In average, the radioactivity administered with Thera Spheres was 2-fold higher; in contrast the embolization effect of SIR-Spheres is increased because the single sphere is tagged with less radionuclide. Nevertheless, the respective treatment strategies chosen by the two vendors did not translate into any clinical difference, neither survival nor tolerability. This observation is well in line with previous reports comparing both products in treatment of liver metastases from mixed  or neuroendocrine tumor origin  but presents the first report demonstrating equivalent therapeutic ranges also in comparable cohorts of HCC patients complicated by concomitant liver cirrhosis.

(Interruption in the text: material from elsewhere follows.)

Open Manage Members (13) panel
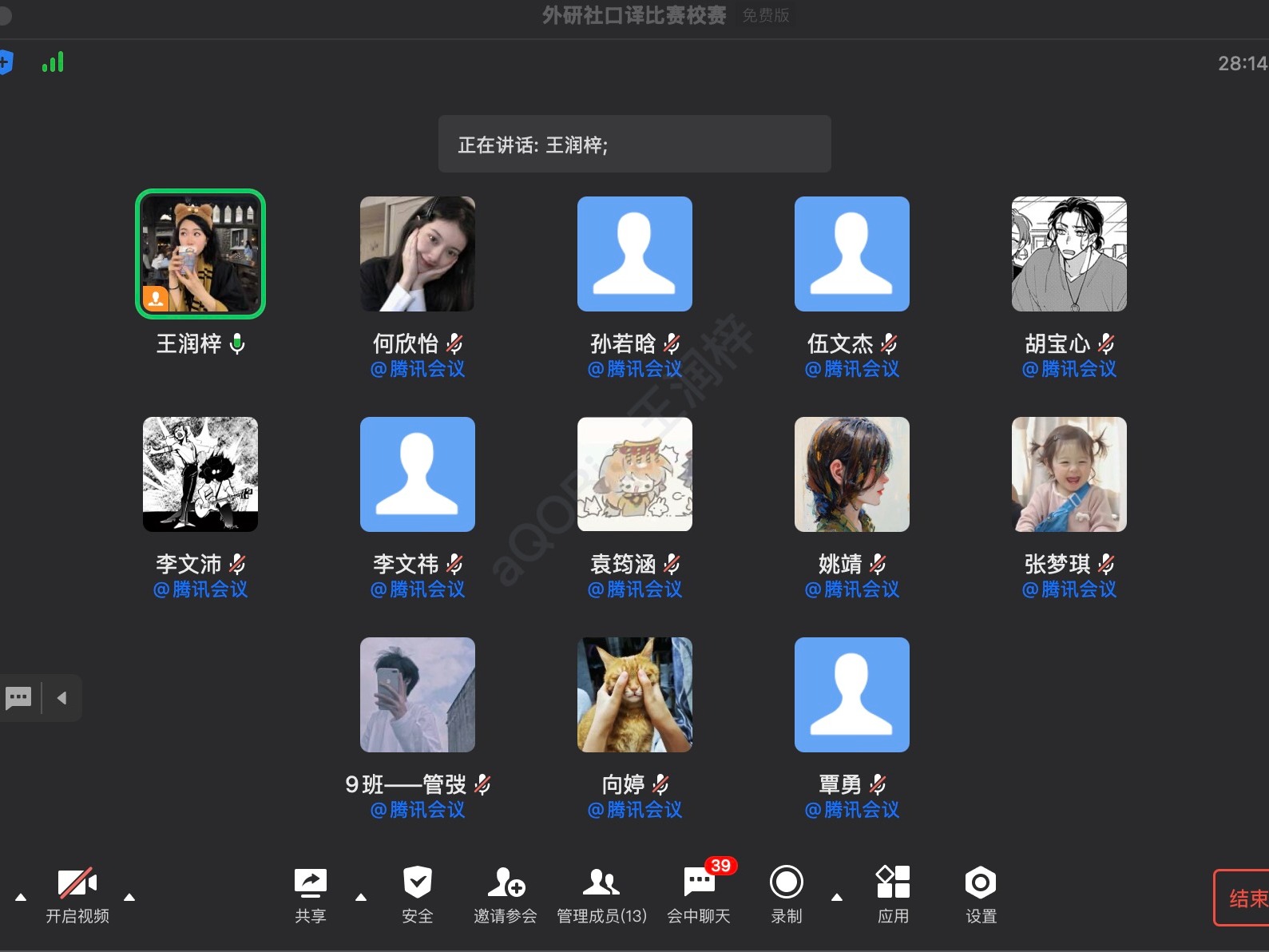tap(601, 883)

We further looked for a correlation of the investigator assessed tumor vascularization with survival and found that a combined score of established visual vascularization techniques including MAA-scintigraphy, MRI and angiography correlated with survival after SIRT. Similar findings regarding the degree of vascularization and response to treatment have been reported for TACE in HCC patients  . The number of tumors nodules and the tumor load in percentage of liver tissue, however, did not significantly correlate with survival. This interesting finding for SIRT differs from reported predictors of TACE efficacy. Here tumor load appears to be a relevant factor predicting survival  . For SIRT, a recently published prognosis score  found that MELD and CRP levels determined four weeks after SIRT correlated with survival. In our cohort MELD and CRP were determined at baseline and those did not correlate with overall survival.
We further analyzed those patients who received sorafenib prior to SIRT and those treated with sorafenib after SIRT compared to patients who never received sorafenib. Interestingly, patients who received sorafenib initially, then SIRT upon progression responded similarly as patients who never received sorafenib, indicating that sorafenib treatment is still feasible after SIRT. This is in line with the mode of action of sorafenib which appears to have mainly normalization effects on the architecture of tumor vessels rather than inhibiting vascularization perse  . Further, patients who received sorafenib having progressed after SIRT had been performed had a markedly increased survival over the other cohorts. This indicates that the application of SIRT does not interfere with the anti-angiogenic activity of sorafenib making this a plausible therapeutic sequence that showed an additive effect on overall survival. In contrast, for TACE followed by sorafenib Ha et al. could not show additive activity of TACE and sorafenib which may be due to the embolization of tumor vessels, the main target of sorafenib; by TACE but not by SIRT  . Limitation of our study is the small patient number and its retrospective nature. Hence, the data should be interpreted cautiously. A larger prospective trial on therapeutic sequencing is clearly warranted.
In conclusion, SIRT is safe and of low toxicity in HCC patients. No differences in toxicity and outcome are observed between the different spheres. Finally, the sequential systemic therapy with sorafenib appears to be additive in regard to survival after SIRT.